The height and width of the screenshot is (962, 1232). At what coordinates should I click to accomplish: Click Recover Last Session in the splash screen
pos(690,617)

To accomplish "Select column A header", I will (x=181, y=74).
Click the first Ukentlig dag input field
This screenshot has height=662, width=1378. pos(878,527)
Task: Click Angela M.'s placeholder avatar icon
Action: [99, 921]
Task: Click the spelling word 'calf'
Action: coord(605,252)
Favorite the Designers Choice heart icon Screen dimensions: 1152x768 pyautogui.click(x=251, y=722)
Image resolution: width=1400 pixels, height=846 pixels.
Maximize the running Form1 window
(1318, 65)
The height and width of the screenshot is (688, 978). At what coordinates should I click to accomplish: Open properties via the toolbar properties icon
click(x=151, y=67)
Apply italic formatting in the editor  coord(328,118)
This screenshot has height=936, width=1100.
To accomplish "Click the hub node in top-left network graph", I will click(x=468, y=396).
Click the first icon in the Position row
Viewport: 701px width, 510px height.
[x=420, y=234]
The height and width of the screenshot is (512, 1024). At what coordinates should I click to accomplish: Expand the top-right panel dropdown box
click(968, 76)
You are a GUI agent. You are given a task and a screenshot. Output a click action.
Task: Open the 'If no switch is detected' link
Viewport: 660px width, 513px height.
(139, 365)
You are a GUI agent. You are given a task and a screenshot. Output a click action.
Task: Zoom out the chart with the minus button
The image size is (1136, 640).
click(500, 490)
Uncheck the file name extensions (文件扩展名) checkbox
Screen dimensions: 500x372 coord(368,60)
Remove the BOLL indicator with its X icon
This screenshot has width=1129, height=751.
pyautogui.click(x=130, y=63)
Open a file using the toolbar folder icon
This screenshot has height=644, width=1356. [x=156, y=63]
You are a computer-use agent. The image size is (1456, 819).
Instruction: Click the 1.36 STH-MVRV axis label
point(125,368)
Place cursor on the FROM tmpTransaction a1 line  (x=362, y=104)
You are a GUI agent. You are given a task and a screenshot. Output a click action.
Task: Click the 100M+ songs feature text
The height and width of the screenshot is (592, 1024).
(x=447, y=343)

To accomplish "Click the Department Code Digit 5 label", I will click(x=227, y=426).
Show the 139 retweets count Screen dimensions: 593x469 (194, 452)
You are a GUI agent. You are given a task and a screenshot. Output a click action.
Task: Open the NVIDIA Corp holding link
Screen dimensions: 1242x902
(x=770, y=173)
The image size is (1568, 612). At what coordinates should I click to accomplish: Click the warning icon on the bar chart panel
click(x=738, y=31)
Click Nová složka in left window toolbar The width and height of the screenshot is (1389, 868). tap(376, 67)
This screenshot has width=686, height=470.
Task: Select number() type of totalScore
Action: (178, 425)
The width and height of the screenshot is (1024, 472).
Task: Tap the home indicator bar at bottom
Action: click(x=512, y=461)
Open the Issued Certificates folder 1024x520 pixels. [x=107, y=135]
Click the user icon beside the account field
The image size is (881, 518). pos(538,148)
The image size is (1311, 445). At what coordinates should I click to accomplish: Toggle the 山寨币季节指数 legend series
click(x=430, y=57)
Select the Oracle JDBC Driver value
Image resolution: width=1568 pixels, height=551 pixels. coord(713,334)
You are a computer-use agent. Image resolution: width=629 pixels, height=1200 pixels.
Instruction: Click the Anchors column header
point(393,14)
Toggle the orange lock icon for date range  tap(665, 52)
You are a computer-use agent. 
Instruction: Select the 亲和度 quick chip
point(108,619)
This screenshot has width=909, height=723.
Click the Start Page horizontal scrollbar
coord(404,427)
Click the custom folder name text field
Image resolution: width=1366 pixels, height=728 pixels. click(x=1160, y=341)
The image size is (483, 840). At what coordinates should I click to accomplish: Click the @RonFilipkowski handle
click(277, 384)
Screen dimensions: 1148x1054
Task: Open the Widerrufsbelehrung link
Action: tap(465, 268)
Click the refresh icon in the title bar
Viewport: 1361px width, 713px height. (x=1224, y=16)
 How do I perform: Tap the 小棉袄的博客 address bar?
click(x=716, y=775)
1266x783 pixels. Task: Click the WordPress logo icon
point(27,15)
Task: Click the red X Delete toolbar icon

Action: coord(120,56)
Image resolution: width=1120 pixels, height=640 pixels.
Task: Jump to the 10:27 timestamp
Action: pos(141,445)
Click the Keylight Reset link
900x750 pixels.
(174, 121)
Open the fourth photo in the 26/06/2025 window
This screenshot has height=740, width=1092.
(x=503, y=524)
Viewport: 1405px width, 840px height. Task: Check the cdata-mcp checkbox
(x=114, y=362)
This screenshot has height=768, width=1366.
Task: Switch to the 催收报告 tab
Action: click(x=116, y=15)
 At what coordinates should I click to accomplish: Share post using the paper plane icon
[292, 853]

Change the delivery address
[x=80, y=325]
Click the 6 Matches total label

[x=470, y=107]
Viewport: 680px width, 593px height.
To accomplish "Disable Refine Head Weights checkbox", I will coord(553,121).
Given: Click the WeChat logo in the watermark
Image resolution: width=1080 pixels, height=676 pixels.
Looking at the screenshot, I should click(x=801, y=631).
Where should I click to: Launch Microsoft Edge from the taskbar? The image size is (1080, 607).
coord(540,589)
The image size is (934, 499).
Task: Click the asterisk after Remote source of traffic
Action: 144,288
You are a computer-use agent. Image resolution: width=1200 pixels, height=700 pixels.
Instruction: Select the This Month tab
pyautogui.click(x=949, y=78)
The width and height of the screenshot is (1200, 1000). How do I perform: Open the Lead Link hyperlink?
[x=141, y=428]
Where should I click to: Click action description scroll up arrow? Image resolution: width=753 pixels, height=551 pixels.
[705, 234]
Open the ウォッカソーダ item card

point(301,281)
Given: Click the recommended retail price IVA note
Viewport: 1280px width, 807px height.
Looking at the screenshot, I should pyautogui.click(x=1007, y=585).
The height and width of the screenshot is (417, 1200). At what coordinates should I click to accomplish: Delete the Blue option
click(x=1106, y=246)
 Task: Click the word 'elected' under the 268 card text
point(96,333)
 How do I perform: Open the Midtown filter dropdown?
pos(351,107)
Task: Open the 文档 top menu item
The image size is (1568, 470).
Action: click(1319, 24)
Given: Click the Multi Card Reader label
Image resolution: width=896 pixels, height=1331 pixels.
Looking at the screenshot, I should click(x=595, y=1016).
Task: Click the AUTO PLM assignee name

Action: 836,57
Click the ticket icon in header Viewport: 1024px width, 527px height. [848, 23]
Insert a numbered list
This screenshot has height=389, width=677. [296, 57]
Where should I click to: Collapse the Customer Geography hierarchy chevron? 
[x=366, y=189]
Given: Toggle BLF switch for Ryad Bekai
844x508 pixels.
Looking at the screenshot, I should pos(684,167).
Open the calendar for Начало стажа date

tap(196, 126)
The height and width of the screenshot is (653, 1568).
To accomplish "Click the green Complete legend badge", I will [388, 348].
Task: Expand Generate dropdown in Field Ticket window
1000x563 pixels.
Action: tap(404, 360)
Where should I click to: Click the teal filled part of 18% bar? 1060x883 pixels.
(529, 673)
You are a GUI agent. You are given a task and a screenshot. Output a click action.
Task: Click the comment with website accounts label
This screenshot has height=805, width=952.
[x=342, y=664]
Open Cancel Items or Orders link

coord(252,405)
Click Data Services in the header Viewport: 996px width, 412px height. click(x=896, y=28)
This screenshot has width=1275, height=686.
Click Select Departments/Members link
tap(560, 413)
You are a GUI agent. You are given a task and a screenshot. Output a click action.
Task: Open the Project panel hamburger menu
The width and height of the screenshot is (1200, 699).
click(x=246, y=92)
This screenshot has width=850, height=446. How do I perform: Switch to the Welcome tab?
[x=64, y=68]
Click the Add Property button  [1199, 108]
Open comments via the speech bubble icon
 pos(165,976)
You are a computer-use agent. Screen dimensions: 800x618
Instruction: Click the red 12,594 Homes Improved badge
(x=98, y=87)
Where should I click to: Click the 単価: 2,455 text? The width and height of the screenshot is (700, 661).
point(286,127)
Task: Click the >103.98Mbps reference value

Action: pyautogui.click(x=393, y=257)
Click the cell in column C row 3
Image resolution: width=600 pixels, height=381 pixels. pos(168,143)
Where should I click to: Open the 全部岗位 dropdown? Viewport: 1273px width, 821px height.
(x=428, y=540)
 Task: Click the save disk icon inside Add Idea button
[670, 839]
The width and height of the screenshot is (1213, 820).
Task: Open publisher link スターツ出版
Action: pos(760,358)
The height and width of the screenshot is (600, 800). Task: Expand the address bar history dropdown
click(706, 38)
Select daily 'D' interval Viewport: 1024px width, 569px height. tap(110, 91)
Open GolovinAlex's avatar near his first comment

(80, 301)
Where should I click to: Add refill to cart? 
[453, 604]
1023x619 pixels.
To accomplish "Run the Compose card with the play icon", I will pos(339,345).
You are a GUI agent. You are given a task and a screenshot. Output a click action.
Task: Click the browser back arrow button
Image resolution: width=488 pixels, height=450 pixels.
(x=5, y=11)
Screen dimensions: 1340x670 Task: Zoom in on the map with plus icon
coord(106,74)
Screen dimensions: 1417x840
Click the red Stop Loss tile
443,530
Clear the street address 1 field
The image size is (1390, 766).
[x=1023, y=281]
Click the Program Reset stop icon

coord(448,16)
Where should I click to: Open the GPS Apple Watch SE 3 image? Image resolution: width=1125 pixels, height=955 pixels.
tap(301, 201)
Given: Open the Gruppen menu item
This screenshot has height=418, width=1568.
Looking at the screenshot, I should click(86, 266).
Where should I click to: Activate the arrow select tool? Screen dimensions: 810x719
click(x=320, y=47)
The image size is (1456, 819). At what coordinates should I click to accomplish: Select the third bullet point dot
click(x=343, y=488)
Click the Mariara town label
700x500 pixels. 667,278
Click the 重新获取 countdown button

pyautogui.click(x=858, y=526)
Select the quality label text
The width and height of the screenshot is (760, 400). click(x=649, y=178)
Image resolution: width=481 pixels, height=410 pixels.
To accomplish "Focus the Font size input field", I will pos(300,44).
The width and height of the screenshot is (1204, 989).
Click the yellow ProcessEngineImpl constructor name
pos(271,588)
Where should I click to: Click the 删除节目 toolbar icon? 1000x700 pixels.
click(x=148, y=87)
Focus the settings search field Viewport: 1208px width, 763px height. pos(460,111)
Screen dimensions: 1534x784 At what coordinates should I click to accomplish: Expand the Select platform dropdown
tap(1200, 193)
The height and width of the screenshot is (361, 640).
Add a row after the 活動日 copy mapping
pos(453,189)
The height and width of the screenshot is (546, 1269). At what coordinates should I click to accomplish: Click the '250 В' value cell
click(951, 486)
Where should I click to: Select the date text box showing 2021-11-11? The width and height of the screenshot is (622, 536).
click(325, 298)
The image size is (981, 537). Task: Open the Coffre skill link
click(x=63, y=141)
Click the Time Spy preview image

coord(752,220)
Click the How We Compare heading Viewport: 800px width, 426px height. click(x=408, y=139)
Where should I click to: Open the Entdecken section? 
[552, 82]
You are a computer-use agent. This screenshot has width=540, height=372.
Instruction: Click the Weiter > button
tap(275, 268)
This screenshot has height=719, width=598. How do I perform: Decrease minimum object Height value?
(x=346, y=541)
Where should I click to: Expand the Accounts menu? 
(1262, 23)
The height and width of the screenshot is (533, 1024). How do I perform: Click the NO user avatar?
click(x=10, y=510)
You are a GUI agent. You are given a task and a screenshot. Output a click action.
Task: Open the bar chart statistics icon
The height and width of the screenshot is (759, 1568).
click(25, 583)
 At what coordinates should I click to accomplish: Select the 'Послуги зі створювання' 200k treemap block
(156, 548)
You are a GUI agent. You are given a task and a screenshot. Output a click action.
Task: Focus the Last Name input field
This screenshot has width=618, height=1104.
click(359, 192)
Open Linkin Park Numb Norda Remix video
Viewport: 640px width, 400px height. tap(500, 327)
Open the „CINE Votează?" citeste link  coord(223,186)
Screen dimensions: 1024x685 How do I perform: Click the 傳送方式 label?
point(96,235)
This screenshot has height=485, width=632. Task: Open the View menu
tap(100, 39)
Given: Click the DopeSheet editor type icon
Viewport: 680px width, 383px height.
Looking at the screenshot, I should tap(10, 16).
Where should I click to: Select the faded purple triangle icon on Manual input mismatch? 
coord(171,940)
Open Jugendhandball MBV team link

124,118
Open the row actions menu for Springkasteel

Task details – What you return should consist solely of the lines from the one containing "The height and width of the screenshot is (533, 1024)." through the end of the entries above, reproduced exactly.

Answer for the task –
The height and width of the screenshot is (533, 1024). How do I perform: Click the NO user avatar?
click(x=10, y=510)
You are a GUI agent. You are given a task and a screenshot. Output a click action.
Task: Open the bar chart statistics icon
The height and width of the screenshot is (759, 1568).
click(25, 583)
 At what coordinates should I click to accomplish: Select the 'Послуги зі створювання' 200k treemap block
(156, 548)
You are a GUI agent. You are given a task and a screenshot. Output a click action.
Task: Focus the Last Name input field
This screenshot has width=618, height=1104.
click(359, 192)
Open Linkin Park Numb Norda Remix video
Viewport: 640px width, 400px height. tap(500, 327)
Open the „CINE Votează?" citeste link  coord(223,186)
Screen dimensions: 1024x685 How do I perform: Click the 傳送方式 label?
point(96,235)
This screenshot has height=485, width=632. Task: Open the View menu
tap(100, 39)
Given: Click the DopeSheet editor type icon
Viewport: 680px width, 383px height.
Looking at the screenshot, I should tap(10, 16).
Where should I click to: Select the faded purple triangle icon on Manual input mismatch? 
coord(171,940)
Open Jugendhandball MBV team link

124,118
Open the row actions menu for Springkasteel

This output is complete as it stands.